Working at a Winery
Interview with Jill Winkler:
Please describe your position at Chatham Hill Winery in North Carolina.
I, along with my husband, Marek Wojciechowski, are the owners of Chatham Hill Winery located in Cary/Morrisville, North Carolina.
What are the main qualities you look for when hiring someone for the following: to assist with the winemaking process, tasting room managers, and tasting room associates.
General qualities in all positions as follows: people who enjoy working with a diverse population, people who are very customer service focused, people who are honest to a fault, people who can listen carefully, and people that like to learn and implement what they learn. Those that are innovative and willing to be creative to solve everyday challenges.

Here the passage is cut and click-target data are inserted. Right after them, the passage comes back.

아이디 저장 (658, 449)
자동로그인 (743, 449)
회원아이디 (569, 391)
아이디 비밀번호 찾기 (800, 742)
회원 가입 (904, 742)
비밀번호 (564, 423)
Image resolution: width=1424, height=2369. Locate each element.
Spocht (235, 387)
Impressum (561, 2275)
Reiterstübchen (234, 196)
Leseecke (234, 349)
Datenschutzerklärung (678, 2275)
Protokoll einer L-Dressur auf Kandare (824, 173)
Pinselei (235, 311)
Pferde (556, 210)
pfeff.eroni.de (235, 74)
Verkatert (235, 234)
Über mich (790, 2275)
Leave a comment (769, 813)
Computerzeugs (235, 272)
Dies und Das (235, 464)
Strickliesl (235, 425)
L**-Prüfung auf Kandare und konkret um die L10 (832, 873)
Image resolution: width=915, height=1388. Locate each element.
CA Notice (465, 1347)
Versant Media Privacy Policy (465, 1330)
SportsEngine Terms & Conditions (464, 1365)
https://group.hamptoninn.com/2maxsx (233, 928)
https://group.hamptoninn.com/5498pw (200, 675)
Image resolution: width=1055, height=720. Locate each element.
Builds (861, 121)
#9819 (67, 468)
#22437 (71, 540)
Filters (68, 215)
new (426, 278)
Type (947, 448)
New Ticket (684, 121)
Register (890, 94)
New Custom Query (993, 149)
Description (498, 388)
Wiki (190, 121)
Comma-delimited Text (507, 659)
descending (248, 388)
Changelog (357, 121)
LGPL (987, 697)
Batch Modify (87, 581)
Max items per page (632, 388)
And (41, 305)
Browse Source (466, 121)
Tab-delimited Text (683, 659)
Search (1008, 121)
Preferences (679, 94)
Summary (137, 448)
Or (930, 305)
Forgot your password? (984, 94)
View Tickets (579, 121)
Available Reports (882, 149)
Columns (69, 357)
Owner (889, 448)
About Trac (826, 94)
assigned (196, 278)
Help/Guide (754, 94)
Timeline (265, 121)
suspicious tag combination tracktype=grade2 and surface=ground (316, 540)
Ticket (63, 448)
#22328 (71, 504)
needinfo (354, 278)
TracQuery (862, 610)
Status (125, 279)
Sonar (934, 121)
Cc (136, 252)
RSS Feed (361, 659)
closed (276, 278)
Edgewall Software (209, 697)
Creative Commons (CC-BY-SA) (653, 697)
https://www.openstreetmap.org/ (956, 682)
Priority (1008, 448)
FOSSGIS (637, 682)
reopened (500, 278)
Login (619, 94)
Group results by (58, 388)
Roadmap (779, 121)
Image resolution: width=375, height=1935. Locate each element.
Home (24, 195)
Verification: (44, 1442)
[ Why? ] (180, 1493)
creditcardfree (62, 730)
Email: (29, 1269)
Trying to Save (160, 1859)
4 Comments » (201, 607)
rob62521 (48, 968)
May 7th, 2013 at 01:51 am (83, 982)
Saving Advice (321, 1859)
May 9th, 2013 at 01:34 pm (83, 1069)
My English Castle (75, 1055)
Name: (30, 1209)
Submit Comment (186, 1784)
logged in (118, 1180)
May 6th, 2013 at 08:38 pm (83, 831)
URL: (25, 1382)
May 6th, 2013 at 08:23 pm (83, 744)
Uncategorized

A. Winemaker Assistant - background in enology, viticulture, chemistry and/or intense desire to learn the art and science of winemaking
B. Tasting Room Manager - highly developed organizational, time management skills, retail and winery background and experience with leading a team of tasting room associates
C. Tasting Room Associates - impeccable customer relation skills, sales/retail background, knowledge of how wine is made, background on the grape growing process, wine and food pairing, wine accessory knowledge, e.g. proper glassware, how and why use decanters, storage of wine, sense of humor.
I actually visited your winery and was surprised to see it in a corporate building location. Although many wineries are getting away from actually growing their own grapes, do you feel that it changes or takes away anything from the artistry of making wine? Or do you feel that it actually gives you an advantage?
Great question (thank you for visiting us!). Based upon what you wish to achieve with your business determines where you are located. We had our beginnings (our story) in the RTP since our founder (Marek) was at the time working as a scientist and began to 'experiment' making wine in small quantities after his usual work day. One thing lead to another, and the business slowly grew. When it was time to decide if we should relocate to an area where the grapes are grown, we were already entrenched in this area and had developed a loyal following.
As far as taking away the artistry of making wine…we take our winemaking very seriously and are involved with our grape growers as much as a winery that is located on the vineyard. We feel that we lose nothing and gain much.
One of the main attractions to your winery is the tasting room. Many in the wine industry are saying that part of the recent success they have seen has to do with having the tasting room. Do you believe this is a big part of your success, or is it some other avenue of marketing?
The Tasting Room is another part of the business model that we chose to include. We could simply have a winery and make wine in a winery production facility, but our philosophical foundation is based upon learning. We are continual learners and we share what we learn so others can do the same. Our tasting room and how we operate our business provides the vehicle for the passion we have of people, learning, wine and food, family…We most definitely do NOT see this as an area of marketing, but a palate on which to create.
Why do you believe the North Carolina wine industry is on the rise? What is North Carolina's specialty?
In order for a wine region to be successful there needs to be a cadre of people and groups to pull the industry forward. For instance first and foremost, we need to have a climate and soil (terroir) that is able to produce wonderful grapes. We need research and funds to do so (academic setting) to learn what the best method and areas that grapes will grow in our state. We need academic institutions to teach those interested in being growers and wine makers.
We need a government that will support the industry. We need experienced mentors whose shoulders we can build our learning and development on. We need passion for the hard work as well as people who can persevere since this business is not one that turns a profit quickly. We need incredible winemakers that are familiar with making wine with grapes that are grown in NC since it is quite a different endeavor than making wine from any other area.
We need people to purchase the wines (this is a hard one in these times of intense global competition). Many or most of these things are in place - some to a greater degree than others.
NC is producing many fine vinifera wines and only time will tell what grows best here. Currently our Cabernet Franc and Viognier are doing very well as is Chardonnay.
Last but not least, what is your favorite wine?
Depends on what time of year it is - right now I love a chilled glass of Chatham Hill Riesling. What kind of food I am eating - nothing better than our Cabernet Sauvignon with a juicy steak or Italian red meat sauce.